Synopses & Reviews
"Summers, I live at fishcamp. June through August, Mondays and Fridays, my partner and I catch and sell salmon that pass our beach on their way to spawning streams. The rest of the week, and parts of May and September, Ken and I mend nets, comb the rocky shoreline for useful poles and cottonwood bark, do a thousand camp chores and projects. We live quite happily in a tiny cabin at the top of the beach." -from Fishcam.
For the past eighteen summers, Nancy Lord and her partner Ken have made a living, and made a life, fishing for salmon off the west side of Cook Inlet on the southern coast of Alaska. In Fishcamp, Lord provides a nuanced and engrossing portrait of their days and months in camp at the inlet.
Beginning with their arrival by plane on a freshly thawed lake, she describes their joys and tribulations as spring gives way to summer and the long months of summer unfold. With poetic cadence and magical tone, Lord draws the reader into life at camp, sharing experiences that range from the mundane to the sublime: the mending of nets; the muscle-wrenching labor of the catch; the exquisite pleasure of an improvised hot-tub; the often unnoticed bounty of the inlet's flora and fauna. Interwoven throughout the descriptions of quotidian adventure are threads of the deeper history of the region-stories and legends of the native Dena'ina; anecdotes about past and current inlet residents; discussions of the lives of their neighbors, both human and animal, who, like them, live with fish.
Fishcamp is Nancy Lord's eloquent paean to the place she calls home. In clear and richly textured prose, she captures the simple beauty of a life lived with nature, "a part" rather than "apart." As Lord explains, she shows us in Fishcamp "something about what even one place and its infinitely varied life contributes to the connections among us all and to the wholes we call 'world' and 'culture.'...Wherever our places are and whatever we do in them, perhaps we might all begin to pay more attention to the little and big things that do indeed connect in profound ways to all the rest, miles and eons and cultures apart.
Fishcamp is a remarkable combination of personal, cultural, and natural history from what will surely be recognized as one of the most talented new voices of our time.

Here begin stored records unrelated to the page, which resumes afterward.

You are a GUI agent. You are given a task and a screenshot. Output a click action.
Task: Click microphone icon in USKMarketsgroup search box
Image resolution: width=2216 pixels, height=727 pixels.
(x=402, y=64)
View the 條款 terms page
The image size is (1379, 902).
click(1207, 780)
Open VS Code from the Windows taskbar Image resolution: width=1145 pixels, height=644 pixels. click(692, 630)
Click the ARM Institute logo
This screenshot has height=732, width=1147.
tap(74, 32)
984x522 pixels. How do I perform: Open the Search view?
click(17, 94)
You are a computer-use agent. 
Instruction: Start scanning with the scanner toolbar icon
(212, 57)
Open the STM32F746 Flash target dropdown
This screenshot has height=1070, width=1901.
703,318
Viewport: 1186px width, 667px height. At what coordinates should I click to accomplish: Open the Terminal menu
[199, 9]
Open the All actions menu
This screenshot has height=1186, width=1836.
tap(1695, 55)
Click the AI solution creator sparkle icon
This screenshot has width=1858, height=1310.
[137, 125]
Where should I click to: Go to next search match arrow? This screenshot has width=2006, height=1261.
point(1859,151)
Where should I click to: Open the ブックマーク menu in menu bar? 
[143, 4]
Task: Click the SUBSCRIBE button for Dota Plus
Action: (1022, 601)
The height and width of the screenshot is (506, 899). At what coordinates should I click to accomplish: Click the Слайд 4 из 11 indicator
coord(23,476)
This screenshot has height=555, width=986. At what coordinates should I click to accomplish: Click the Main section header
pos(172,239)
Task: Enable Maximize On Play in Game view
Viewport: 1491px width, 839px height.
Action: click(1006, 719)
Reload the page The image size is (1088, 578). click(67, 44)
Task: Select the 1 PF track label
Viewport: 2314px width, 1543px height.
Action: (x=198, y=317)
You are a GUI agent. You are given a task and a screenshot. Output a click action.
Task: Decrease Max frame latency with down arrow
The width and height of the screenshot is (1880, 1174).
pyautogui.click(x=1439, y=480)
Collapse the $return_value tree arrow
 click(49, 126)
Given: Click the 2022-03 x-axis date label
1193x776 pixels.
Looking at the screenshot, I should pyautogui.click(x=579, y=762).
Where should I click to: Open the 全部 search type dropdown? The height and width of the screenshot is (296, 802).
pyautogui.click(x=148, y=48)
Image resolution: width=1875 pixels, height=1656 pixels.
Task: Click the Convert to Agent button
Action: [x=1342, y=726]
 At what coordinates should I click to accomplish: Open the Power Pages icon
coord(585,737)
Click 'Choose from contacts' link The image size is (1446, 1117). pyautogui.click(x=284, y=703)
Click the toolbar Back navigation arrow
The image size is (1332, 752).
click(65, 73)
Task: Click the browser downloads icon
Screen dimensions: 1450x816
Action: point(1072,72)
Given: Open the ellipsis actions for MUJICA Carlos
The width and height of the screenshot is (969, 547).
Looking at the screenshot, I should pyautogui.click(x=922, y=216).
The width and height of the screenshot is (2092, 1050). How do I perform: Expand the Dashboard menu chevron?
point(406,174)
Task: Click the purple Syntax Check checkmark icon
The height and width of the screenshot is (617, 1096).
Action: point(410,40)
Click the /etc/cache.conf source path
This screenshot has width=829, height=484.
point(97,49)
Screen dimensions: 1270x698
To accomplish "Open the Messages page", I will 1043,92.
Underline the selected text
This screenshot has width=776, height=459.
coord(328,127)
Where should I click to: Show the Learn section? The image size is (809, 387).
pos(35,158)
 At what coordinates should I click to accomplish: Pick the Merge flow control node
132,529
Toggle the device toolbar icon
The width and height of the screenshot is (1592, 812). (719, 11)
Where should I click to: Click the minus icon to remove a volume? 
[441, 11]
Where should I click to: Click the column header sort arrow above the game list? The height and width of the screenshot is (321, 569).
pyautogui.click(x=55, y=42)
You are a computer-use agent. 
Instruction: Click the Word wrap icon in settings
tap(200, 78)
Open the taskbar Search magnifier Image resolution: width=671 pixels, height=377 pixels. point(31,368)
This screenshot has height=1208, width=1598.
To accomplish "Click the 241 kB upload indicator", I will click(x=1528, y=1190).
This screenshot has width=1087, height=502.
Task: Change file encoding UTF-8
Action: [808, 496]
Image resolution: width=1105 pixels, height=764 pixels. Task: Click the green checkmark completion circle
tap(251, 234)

In Fishcamp, Nancy Lord shares with us the natural and cultural history of the place near Cook Inlet, Alaska, where she and her partner have made a living, and a life, salmon fishing for the past eighteen years. With poetic cadence and magical tone, Lord writes of her life from June to August, days filled with the mending of nets, the muscle-wrenching labor of the catch, the exquisite pleasure of an improvised hot-tub, and the often subtle beauty of the inlet's flora and fauna. Woven throughout Lord's adventures is the deeper history of the region - stories and legends of the native Dena'ina people; anecdotes about past and current residents; descriptions of their neighbors, both human and animal, who, like Lord and her partner, live with fish.
Includes bibliographical references (p. -261).
About the Author
Nancy Lord lives in south-central Alaska, where she fishes commercially for salmon, writes, and promotes marine conservation. Her most recent book is "Survival", a collection of short fiction published by Coffee House Press in 1991.